START Selected excerpt
Bozizé rose to become a high-ranking army officer in the 1970s, under the regime of Jean-Bédel Bokassa; after Bokassa was ousted, Bozizé served in the government as Minister of Defense from 1979 to 1981 and as Minister of Information from 1981 to 1982. He participated in a failed 1982 coup attempt against President André Kolingba and subsequently fled the country. Years later, he served as Army Chief of Staff under President Ange-Félix Patassé, but he began a rebellion against Patassé in 2001.

Bozizé's forces captured Bangui in March 2003, while President Ange-Félix Patassé was outside the country, and Bozizé took power, ushering in a transitional period of government. He won the March–May 2005 presidential election in a second round of voting, and he was re-elected in the January 2011 presidential election, winning the vote in the first round.
END Selected excerpt
_What to do_:
A - Transcribe the passage on Bozizé from "Bozizé's forces captured" up to and including "the first round.".
B - In the passage on Bozizé, what post did he hold from 1981 to 1982?
START Data segment
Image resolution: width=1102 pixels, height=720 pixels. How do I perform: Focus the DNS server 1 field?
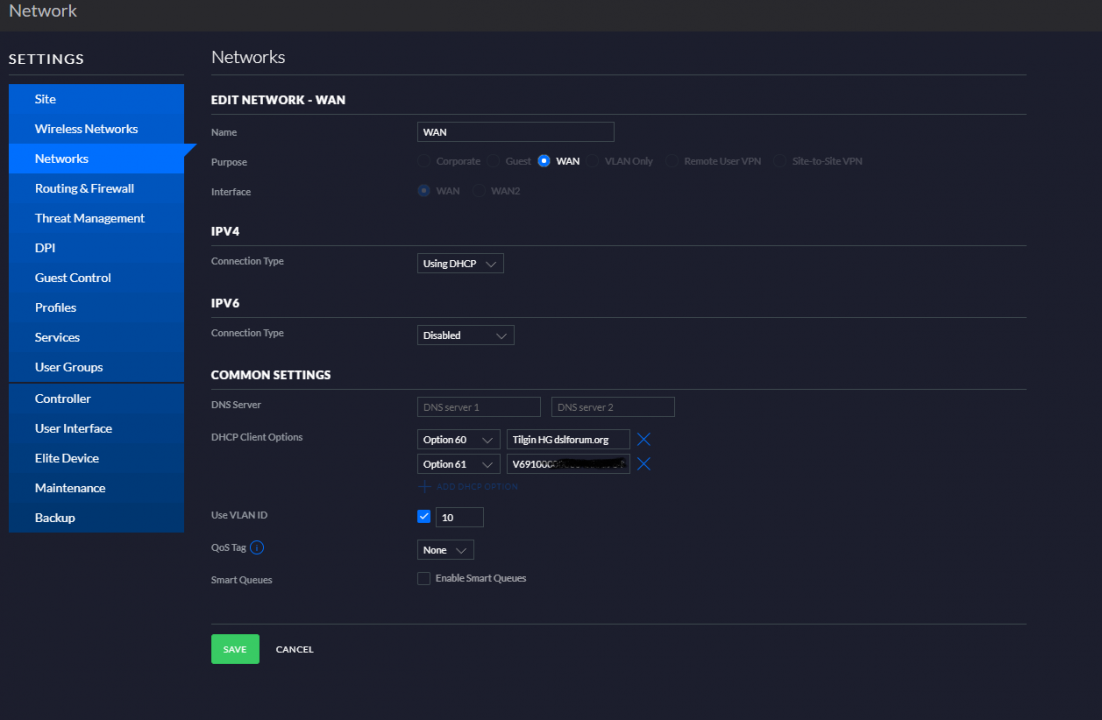point(478,407)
END Data segment
_Final results_:
A -
Bozizé's forces captured Bangui in March 2003, while President Ange-Félix Patassé was outside the country, and Bozizé took power, ushering in a transitional period of government. He won the March–May 2005 presidential election in a second round of voting, and he was re-elected in the January 2011 presidential election, winning the vote in the first round.

B - Minister of Information